What is needed is an exact reproduction of the listing, without its pictures.

────────────────

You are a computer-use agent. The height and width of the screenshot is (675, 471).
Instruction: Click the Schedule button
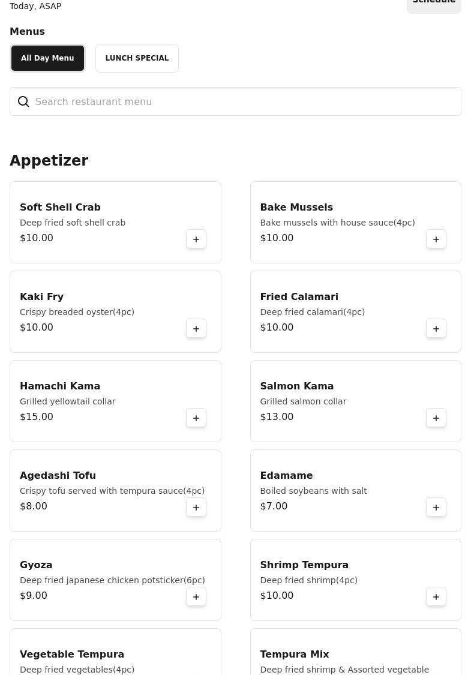434,3
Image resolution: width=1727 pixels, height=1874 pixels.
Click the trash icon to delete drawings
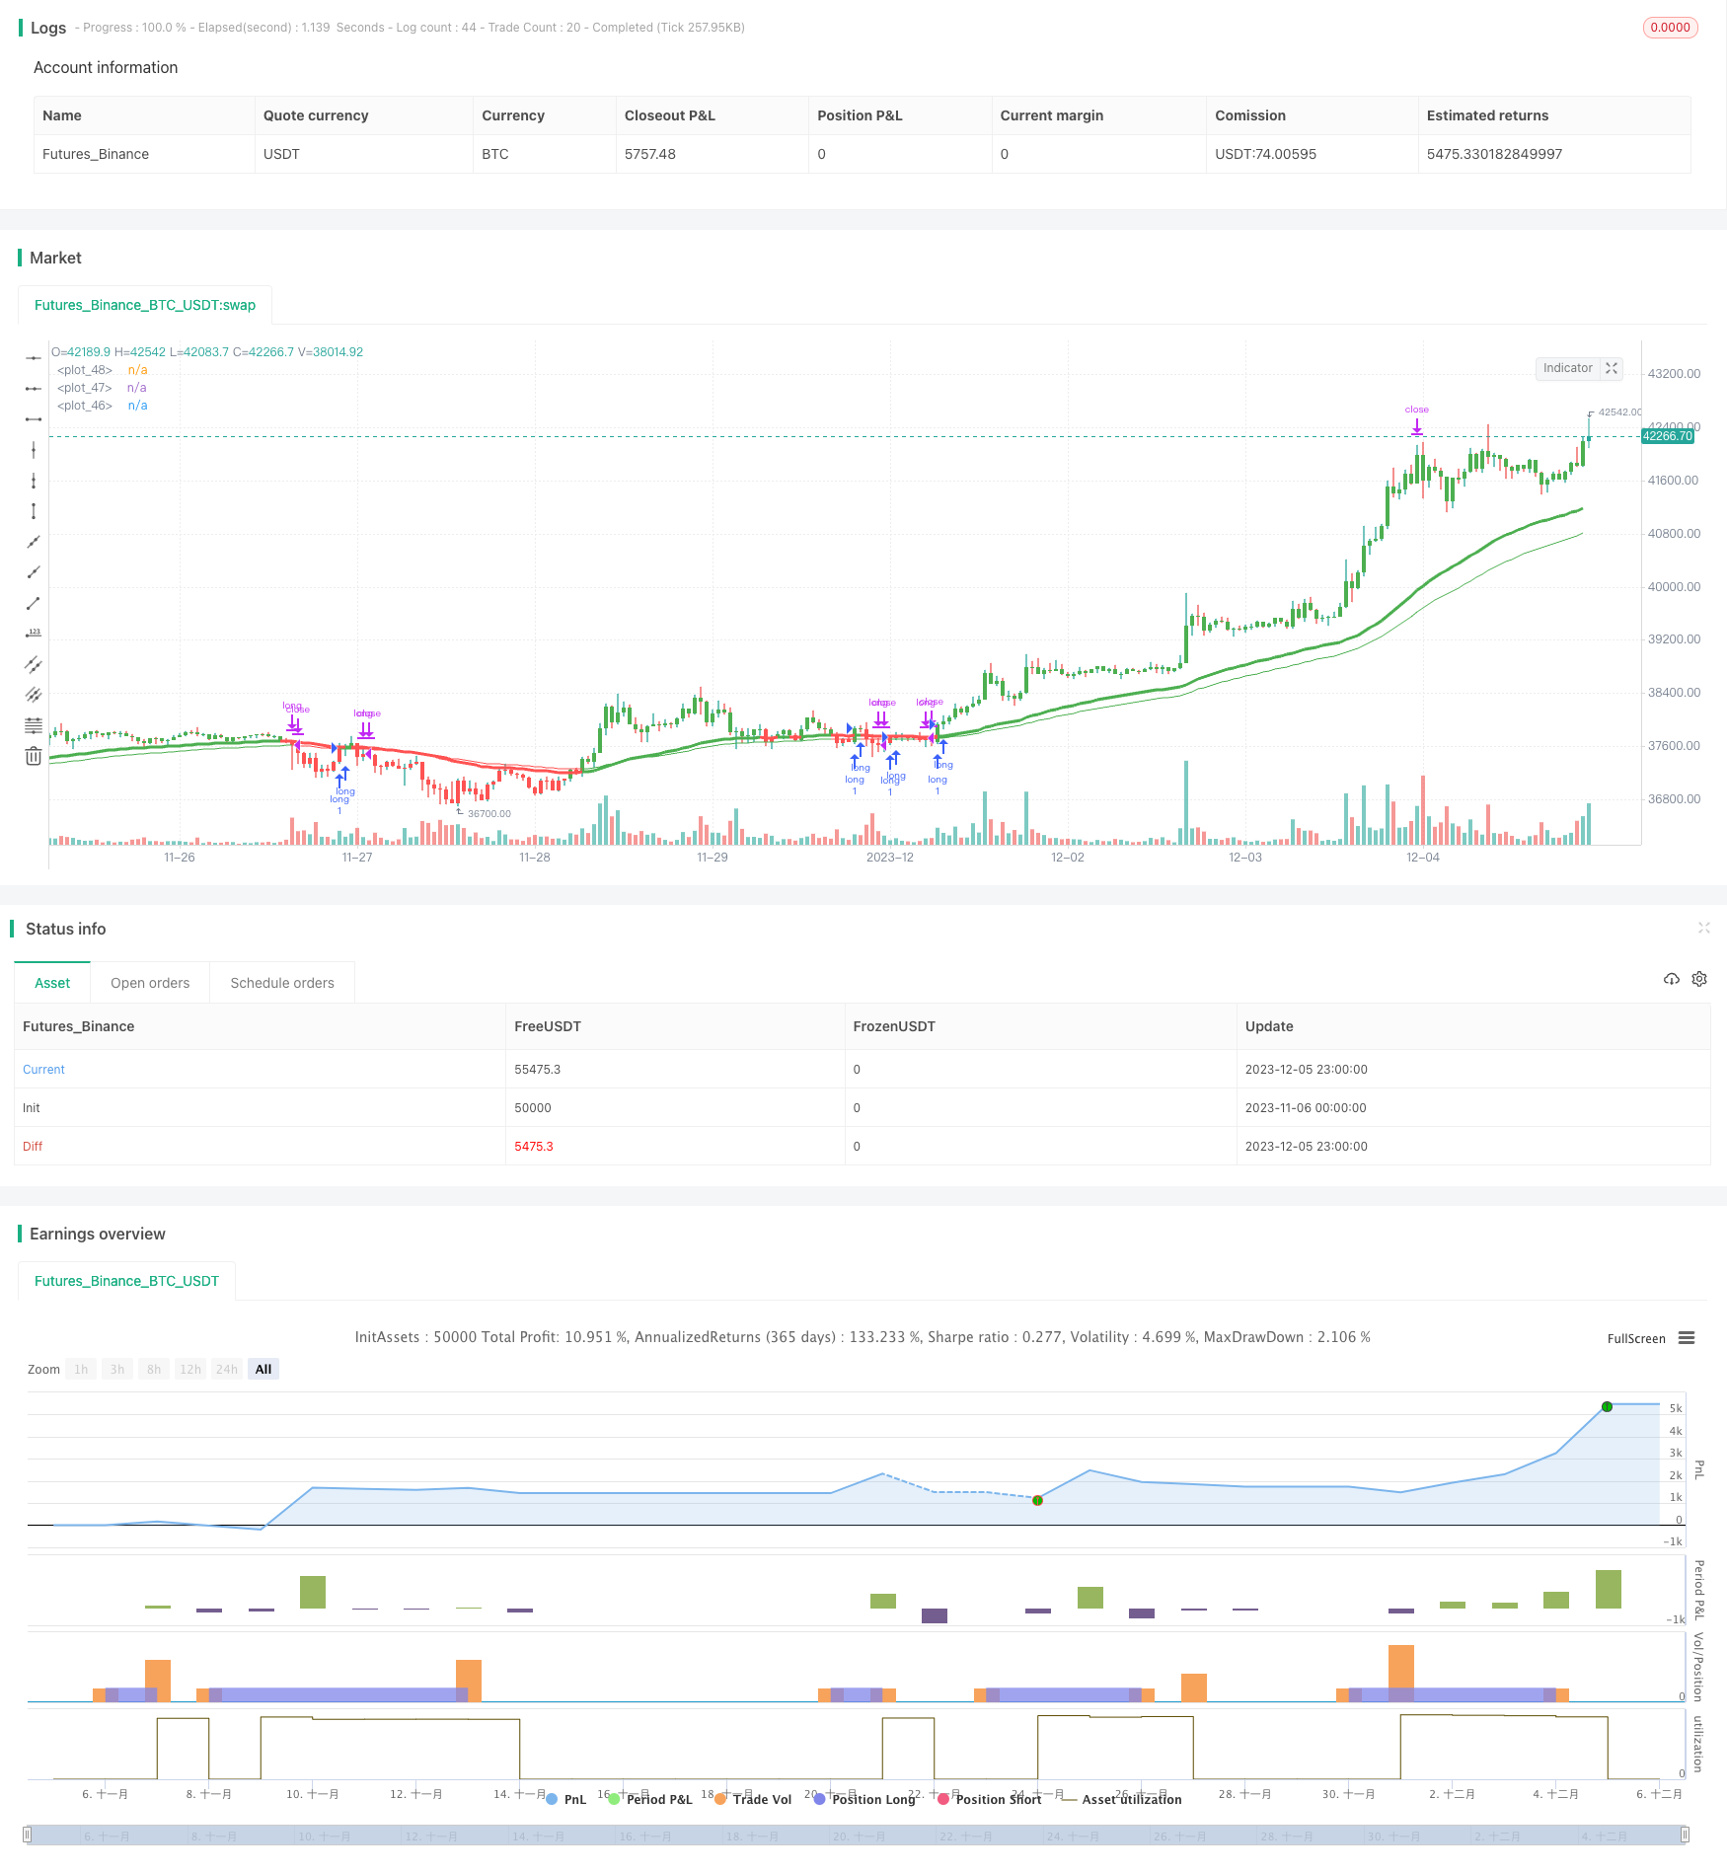(34, 757)
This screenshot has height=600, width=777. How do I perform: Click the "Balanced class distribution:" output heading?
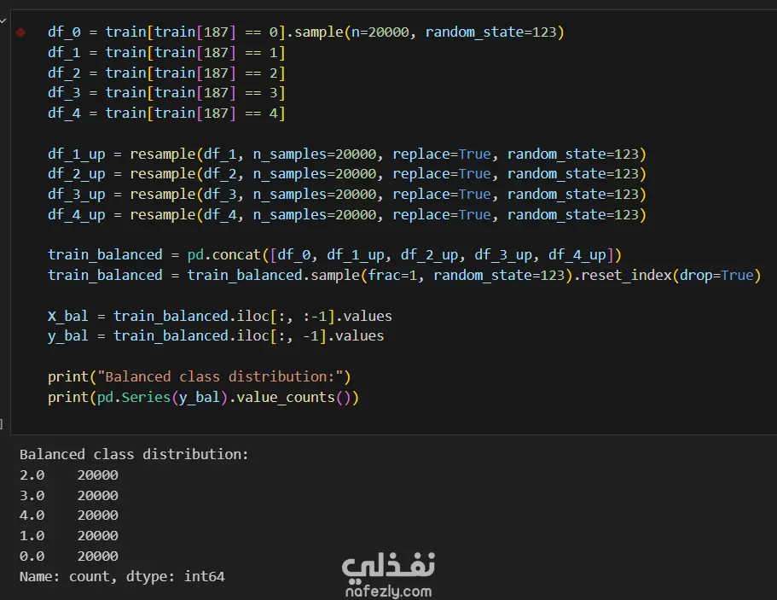(x=134, y=454)
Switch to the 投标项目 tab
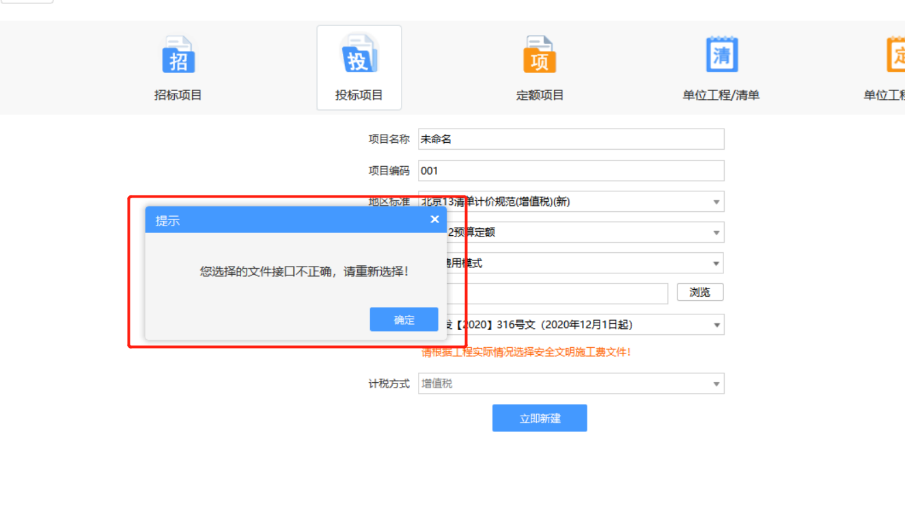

────────────────

EXERCISE RESULT
You are a computer-use agent. The height and width of the screenshot is (675, 471).
Instruction: Click the Schedule button
434,3
Image resolution: width=1727 pixels, height=1874 pixels.
Click the trash icon to delete drawings
(34, 757)
This screenshot has height=600, width=777. How do I perform: Click the "Balanced class distribution:" output heading?
(x=134, y=454)
Switch to the 投标项目 tab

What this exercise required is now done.